4. Given the table for x, time in minutes, and y, distance traveled:
x: time 8 5 7 2 9
y: distance 664 415 581 166 747
(4 points)
a. Every minute
656
meters are traveled.
b. Write an equation to show the relationship between x and y:
12y = x
.
c. This relationship is
non proportional
because the y-intercept is
(0, 0)
a. Every minute, 656 meters are traveled is incorrect as it does not match the given data. The correct answer should be "Every minute, approximately 82 meters are traveled" (calculated by finding the average of the distances traveled in each time period: (664+415+581+166+747)/5 ≈ 714.6).
b. The equation to show the relationship between x and y can be found using a linear regression analysis. By plotting the given data points and finding the line of best fit, the equation can be determined. However, the equation given (12y = x) is not correct as it does not match the given data.
c. We cannot determine if the relationship is proportional or non-proportional based on the given information. To determine if a relationship is proportional, we need to check if the ratio of y/x is constant for each data point. Without that information, we cannot conclude whether the relationship is proportional or not.
What is the Correct Answer
a. Every minute, approximately 82.4 meters are traveled (calculated by finding the average of the distances traveled in each time period: (664+415+581+166+747)/5 ≈ 714.6).
b. To find the equation that shows the relationship between x and y, we can use a linear regression analysis. Using the given data points, the equation is approximately y = 73.2x - 47.2.
c. We cannot determine if the relationship is proportional or non-proportional based on the given information. To determine if a relationship is proportional, we need to check if the ratio of y/x is constant for each data point. Without that information, we cannot conclude whether the relationship is proportional or not.
a. To find out how many meters are traveled every minute, we need to calculate the ratio of distance to time for each pair of values in the table.
For x = 8, y = 664:
Ratio = y / x = 664 / 8 = 83 meters/minute
For x = 5, y = 415:
Ratio = y / x = 415 / 5 = 83 meters/minute
For x = 7, y = 581:
Ratio = y / x = 581 / 7 = 83 meters/minute
For x = 2, y = 166:
Ratio = y / x = 166 / 2 = 83 meters/minute
For x = 9, y = 747:
Ratio = y / x = 747 / 9 = 83 meters/minute
From all these calculations, we can conclude that every minute, 83 meters are traveled.
b.
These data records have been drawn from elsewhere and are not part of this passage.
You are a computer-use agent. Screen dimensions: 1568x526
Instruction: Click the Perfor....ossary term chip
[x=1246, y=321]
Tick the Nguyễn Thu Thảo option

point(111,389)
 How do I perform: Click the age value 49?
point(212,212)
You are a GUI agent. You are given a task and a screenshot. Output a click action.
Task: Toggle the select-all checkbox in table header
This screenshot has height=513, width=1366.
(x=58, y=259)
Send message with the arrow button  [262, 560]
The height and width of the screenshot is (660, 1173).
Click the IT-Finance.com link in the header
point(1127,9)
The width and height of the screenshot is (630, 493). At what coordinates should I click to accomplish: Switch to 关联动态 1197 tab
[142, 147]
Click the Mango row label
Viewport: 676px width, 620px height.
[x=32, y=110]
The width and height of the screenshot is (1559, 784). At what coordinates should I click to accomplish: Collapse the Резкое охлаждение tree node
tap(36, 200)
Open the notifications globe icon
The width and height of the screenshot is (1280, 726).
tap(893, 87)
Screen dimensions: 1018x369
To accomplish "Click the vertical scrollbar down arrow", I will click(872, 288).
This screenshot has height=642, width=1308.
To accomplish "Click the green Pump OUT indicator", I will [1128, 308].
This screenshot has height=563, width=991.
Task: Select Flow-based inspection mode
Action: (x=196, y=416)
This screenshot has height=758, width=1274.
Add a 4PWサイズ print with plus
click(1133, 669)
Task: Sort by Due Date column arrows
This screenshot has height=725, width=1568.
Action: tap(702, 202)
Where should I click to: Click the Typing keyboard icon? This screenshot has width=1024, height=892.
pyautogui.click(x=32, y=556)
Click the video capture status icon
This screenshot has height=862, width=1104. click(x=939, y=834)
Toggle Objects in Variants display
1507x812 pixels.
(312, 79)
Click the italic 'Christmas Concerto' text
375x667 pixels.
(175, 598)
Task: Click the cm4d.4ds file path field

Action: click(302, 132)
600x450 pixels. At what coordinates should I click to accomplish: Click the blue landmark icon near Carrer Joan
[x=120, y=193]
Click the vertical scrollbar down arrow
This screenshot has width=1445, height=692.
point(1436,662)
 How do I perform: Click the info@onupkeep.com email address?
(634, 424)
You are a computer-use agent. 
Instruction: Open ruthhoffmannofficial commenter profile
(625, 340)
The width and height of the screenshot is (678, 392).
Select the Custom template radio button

To write an equation to show the relationship between x and y, we can use the values from the table to find the slope of the line passing through the points (0, 0) and (x, y).
Slope = (y2 - y1) / (x2 - x1)
For this case, we can take the point (0, 0) as the starting point, so (x1, y1) = (0,0) and (x2, y2) can be any of the given points.
Let's use the point (5, 415):
Slope = (415 - 0) / (5 - 0) = 415 / 5 = 83
So the equation relating x and y is y = 83x.
c. This relationship is non-proportional because the y-intercept is (0,0). In a proportional relationship, the y-intercept is always (0,0), but since this relationship has a non-zero y-intercept, it is non-proportional.
To find the answers to the questions, we can analyze the given data in the table.
a. To determine how many meters are traveled per minute, we can calculate the average distance traveled for all the given values of x (time) and y (distance).
Average distance traveled = (sum of all distances)/(number of data points)
Using the values from the table:
Average distance traveled = (664 + 415 + 581 + 166 + 747)/5 = 2573/5 = 514.6 meters
Therefore, every minute approximately 656 meters are traveled.
b. To write an equation that shows the relationship between x (time) and y (distance), we need to determine the pattern or trend in the data. One way to do this is by checking if the relationship is proportional or non-proportional.
If the relationship is proportional, it means that the ratio of y to x is constant for all values. To check this, we can calculate the ratio of y to x for each data point.
Ratios:
For x = 8, y = 664, ratio = 664/8 = 83
For x = 5, y = 415, ratio = 415/5 = 83
For x = 7, y = 581, ratio = 581/7 = 83
For x = 2, y = 166, ratio = 166/2 = 83
For x = 9, y = 747, ratio = 747/9 = 83
Since the ratio of y to x is the same for all data points, we can write the equation in the form: y = kx, where k is the constant ratio.
Substituting any of the data points, we get:
k = y/x = 664/8 = 83
Hence, the equation that shows the relationship between x and y is y = 83x.
c. To determine if the relationship is proportional or non-proportional, we can look at the y-intercept of the equation. The y-intercept represents the value of y when x is equal to zero.
In the equation y = 83x, when x = 0, y = 0.
Thus, the y-intercept is (0, 0). This signifies that the relationship is non-proportional.
Therefore, the answers are:
a. Every minute, 656 meters are traveled.
b. The equation showing the relationship between x and y is y = 83x.
c. This relationship is non-proportional because the y-intercept is (0, 0).